• **TEXT**:
+++++
A famous query opens chapter 29 of
Middlemarch:
“But why always Dorothea?” It’s neat that James’s complaint—essentially “But why always Fred?”—should be the inverse reflection of it. You might say of Henry and George what the novel says of Lydgate and Rosamund:
between him and her indeed there was that total missing of each other’s mental track. . . .
James can’t understand why
Middlemarch
should stray so far from Dorothea, lingering on Lydgate, Fred and the rest. Cautiously he asks: was it an unconscious instinct or a deliberate plan?
Questions concerning the gestation of novels aren’t often answerable, but
Middlemarch
is an exception. Eliot kept a journal, and in 1869 she records work on “a novel called Middlemarch” competing with research for “a long poem on Timolean.” This
Middlemarch
is the tale of a young, progressive doctor called Lydgate whose arrival in a provincial town coincides with the 1832 Reform Bill debates. Work on it goes slowly, painfully—there’s more hope for the poem. By the end of the year they’re both abandoned
.
What happens next is interesting. In November, Eliot begins a second story,
Miss Brooke,
and finds she can write a hundred pages of it in a month. To a novelist, fluidity is the ultimate good omen; suddenly difficult problems are simply solved, intractable structural knots loosen themselves, and you come upon the key without even recognizing that this is what you hold. By late 1871, the Lydgate and Dorothea stories are joined (by the creaky yet workable plot device of Mr. Brooke’s dinner party), and like the two hands of a piece for the piano, a contrapuntal structure is set in motion, in which many melodic lines make equal claim on our attention. The result is that famous Eliot effect, the narrative equivalent of surround sound. Here is the English novel at its limit, employing an unprecedented diversity of “central characters,” so different from the centrifugal narratives of Austen. The novel is a riot of subjectivity. To Mary Garth, Fred Vincy is the central character in
Middlemarch.
+++++
• **DATA BLOCK**:
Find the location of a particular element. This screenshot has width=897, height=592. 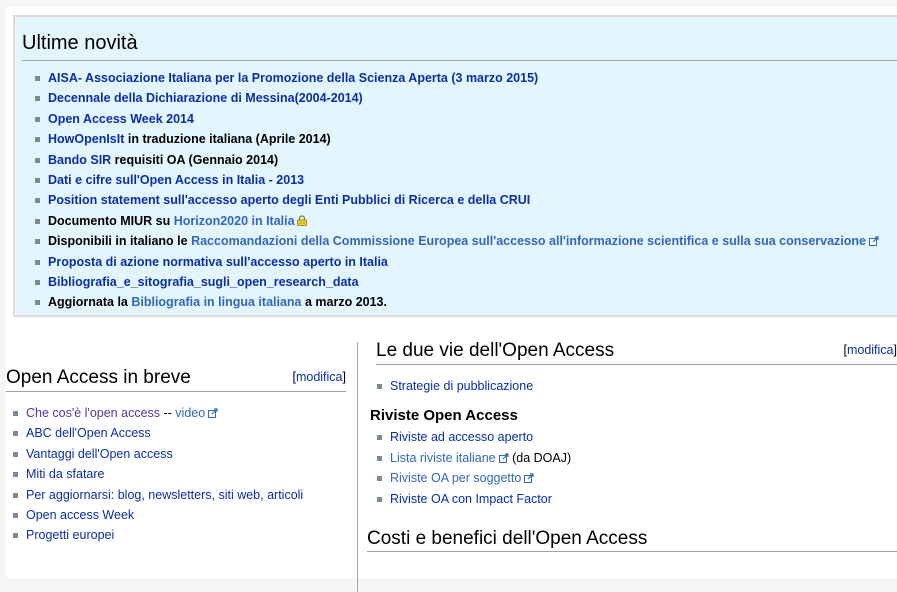

list-item: Bando SIR requisiti OA (Gennaio 2014) is located at coordinates (466, 160).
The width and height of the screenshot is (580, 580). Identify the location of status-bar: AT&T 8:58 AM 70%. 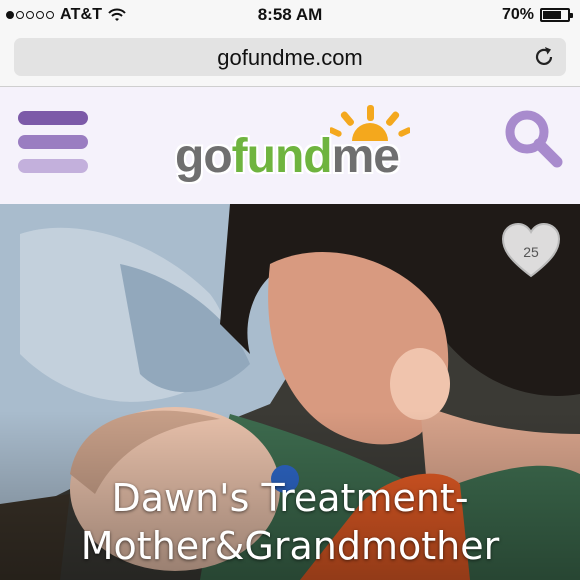
(290, 15).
+++++
• **EXERCISE**: Could you continue the essay on Middlemarch from its last sentence? The lines have no role in this.

• **REPLY TO THE EXERCISE**:
To Ladislaw, it is Dorothea. To Lydgate, it is Rosamund Vincy. To Rosamund, it is herself. And authorial attention is certainly diffuse; it seems to focus not simply on those who are most good, or most attractive or even most interesting, but on those who are “there.” Unconscious instinct or deliberate plan? That Lydgate and Dorothea’s stories existed separately, that Dorothea’s story came second, points firmly at deliberation. Yet to say so is to give a question of fiction a factual answer, and the proper rebuff to James comes from a different place, not the place of fact, but the seat of feeling. James mistakes the sensibility of the novel:
The reader is sometimes tempted to complain of a tendency which we are at a loss exactly to express—a tendency to make light of the serious elements of the story and to sacrifice them to the more trivial ones.
To James, Dorothea is a serious element, Fred a trivial one. It’s strange to see wise Henry reading like a dogmatic young man, with a young man’s certainty of what elements, in our lives, will prove the most significant. But then,
Middlemarch
is a book
about
the effects of experience that changes
with
experience. It gets better as you age, being, as Woolf knew, “One of the few English novels written for grown-up people.”
Jane Eyre
is understood by the fourteen-year-old as effectively as by the forty-year-old, possibly better. Surely few fourteen-year-olds can make real sense of the marriage of Lydgate and Rosamund. When you’re young, the domestic seems such a trivial thing. And as for Fred, the rereader grows steadily less certain that the problems of a Fred Vincy are necessarily more trivial than the angst of a Dorothea Brooke. With time, we’re less tempted to find serious only those matters clothed in the garments of Seriousness. And this is fitting because it mirrors Eliot’s own journey: as a young woman she shared Dorothea’s puritan, self-conscious seriousness, those lofty principles untempered by actual living. The young Marian Evans was all for God, and then, with equal violence, all against Him; she adopted a severe mode of dress and a Quaker-style cape and dreamed of martyrdom (
Middlemarch
opens with a memorable sideswipe at the Art of Serious Dressing); like Dorothea she tried to offer herself as “lamp-holder” to a great man—it’s lucky for literature that the great men she chose found her too ugly. Serially rejected, Marian grew convinced that the life of the affections would never be hers. Finally, she gave up on experience and settled for the comforts of the intellect: reading, translating, reviewing. She was no stranger to the proud opinion she later placed in Lydgate’s mind:
books are stuff and life is stupid.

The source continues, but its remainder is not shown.